パウロは、
『いつも喜んでいなさい。絶えず祈りなさい。どんなことにも感謝しなさい。これこそ、キリスト・イエスにおいて、神があなたがたに望んでおられることです』
と語っています。
「いつも喜んでいなさい」と言われると、「そんなことができるのでしょうか」と思ってしまいます。エレン・ホワイトは、次のように言っています。
「人生という道をたどりながらも、自分の間違いや欠点や失望ばかりを考えて、悲しみと落胆に満たされている人がたくさんいます。私がヨーロッパに行っていたとき、ある姉妹がちょうどこのような有様で、たいへん失望し励ましの言葉を求めてきました。その手紙を読んだ夜のことですが、私は、ある庭園を歩いている夢を見、その庭園の持ち主と思われる人に案内されていました。道すがら私が花を摘み、その高いかおりを楽しんでいると、そばを歩いていたこの姉妹は、道を遮っているつまらないあざみを見て、それを悲しみ嘆いていたのです。この姉妹は、案内者に従って道を歩かないで、茨やあざみの中を歩き、『せっかくの美しい庭園も、このような茨があっては本当に残念なことです』と言うのでした。すると案内者は、『茨のことは気にしないでください。茨はあなたを傷つけるだけですから。それより、ばらやゆりやなでしこを摘んではどうですか』と答えました。」(エレン・ホワイト著『キリストへの道』)
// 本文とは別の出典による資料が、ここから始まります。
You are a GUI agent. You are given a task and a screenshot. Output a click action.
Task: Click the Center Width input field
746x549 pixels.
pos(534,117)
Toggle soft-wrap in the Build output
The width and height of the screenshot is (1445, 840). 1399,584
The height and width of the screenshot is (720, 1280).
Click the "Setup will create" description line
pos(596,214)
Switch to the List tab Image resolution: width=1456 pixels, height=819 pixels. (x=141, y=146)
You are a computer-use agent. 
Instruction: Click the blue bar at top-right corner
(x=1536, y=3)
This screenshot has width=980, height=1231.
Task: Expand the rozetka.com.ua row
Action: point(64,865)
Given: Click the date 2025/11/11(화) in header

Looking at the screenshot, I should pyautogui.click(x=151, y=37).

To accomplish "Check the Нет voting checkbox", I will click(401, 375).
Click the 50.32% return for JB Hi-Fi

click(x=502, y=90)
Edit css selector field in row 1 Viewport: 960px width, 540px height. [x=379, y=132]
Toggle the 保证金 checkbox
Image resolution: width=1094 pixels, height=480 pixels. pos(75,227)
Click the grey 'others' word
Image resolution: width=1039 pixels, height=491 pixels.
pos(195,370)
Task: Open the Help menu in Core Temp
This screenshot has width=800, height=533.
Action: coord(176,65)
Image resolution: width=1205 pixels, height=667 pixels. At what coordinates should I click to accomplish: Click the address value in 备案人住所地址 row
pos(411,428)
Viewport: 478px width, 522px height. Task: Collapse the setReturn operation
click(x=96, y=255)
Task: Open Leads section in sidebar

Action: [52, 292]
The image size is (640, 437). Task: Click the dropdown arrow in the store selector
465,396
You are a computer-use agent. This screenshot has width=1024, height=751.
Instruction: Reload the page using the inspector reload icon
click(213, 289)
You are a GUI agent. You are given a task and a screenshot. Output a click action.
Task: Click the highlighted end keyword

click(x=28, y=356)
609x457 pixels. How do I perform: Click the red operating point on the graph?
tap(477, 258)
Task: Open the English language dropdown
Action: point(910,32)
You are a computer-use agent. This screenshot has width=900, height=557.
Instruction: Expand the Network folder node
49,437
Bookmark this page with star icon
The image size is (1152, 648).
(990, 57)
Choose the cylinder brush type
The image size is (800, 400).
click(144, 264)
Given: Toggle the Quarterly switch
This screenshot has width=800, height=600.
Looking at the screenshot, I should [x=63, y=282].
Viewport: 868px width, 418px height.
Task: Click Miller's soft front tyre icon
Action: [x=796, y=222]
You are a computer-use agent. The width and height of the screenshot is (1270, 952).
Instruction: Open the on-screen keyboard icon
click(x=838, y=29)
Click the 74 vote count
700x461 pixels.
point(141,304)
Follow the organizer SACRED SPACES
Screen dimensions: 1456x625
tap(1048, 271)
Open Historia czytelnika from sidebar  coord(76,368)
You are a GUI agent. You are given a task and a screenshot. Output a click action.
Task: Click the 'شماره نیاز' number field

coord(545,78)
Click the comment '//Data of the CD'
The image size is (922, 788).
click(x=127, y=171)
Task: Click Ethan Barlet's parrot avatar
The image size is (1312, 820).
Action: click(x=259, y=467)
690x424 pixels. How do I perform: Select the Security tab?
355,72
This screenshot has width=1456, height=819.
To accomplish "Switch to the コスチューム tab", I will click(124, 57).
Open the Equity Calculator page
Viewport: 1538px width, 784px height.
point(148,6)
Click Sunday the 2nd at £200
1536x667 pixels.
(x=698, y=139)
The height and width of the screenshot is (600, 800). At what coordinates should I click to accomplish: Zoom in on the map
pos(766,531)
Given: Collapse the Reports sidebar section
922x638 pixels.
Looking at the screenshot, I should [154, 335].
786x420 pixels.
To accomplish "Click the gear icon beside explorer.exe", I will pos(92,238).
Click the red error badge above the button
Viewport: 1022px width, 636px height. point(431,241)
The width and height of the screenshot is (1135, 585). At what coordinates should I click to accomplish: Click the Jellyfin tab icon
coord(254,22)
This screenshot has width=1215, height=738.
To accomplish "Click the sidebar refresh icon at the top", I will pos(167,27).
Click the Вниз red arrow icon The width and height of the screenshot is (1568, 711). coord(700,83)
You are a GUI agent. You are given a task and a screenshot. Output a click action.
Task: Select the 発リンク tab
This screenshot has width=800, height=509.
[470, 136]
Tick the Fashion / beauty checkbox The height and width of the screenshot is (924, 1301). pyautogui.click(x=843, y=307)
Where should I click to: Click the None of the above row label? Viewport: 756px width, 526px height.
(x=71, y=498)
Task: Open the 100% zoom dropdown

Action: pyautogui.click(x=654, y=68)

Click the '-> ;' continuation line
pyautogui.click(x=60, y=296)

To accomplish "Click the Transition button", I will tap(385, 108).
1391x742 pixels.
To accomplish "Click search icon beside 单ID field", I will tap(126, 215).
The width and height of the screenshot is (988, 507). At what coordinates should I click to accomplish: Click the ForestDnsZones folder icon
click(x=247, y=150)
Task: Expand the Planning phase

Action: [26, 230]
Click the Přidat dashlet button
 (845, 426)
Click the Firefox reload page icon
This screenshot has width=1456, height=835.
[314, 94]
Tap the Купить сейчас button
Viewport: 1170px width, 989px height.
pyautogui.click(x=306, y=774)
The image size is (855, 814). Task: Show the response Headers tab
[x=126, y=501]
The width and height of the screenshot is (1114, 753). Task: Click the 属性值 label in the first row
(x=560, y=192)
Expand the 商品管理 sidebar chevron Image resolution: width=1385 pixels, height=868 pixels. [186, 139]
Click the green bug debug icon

私たちは、自分の間違いや欠点ばかりに目を向けてしまうのかもしれません。しかし、美しいこと、感謝すべきことに目を留めることは、もっと大切なことではないでしょうか。この世界を造られた神様は、私たちがいつも喜ぶことを望み、祝福を与えてくださっています。これまで、なにか楽しかったことはなかったでしょうか。一つの失望に心を奪われ、ほかの多くの祝福に目を留めないのは残念なことです。神様の恵みを数え、いつも喜んでいたいと思います。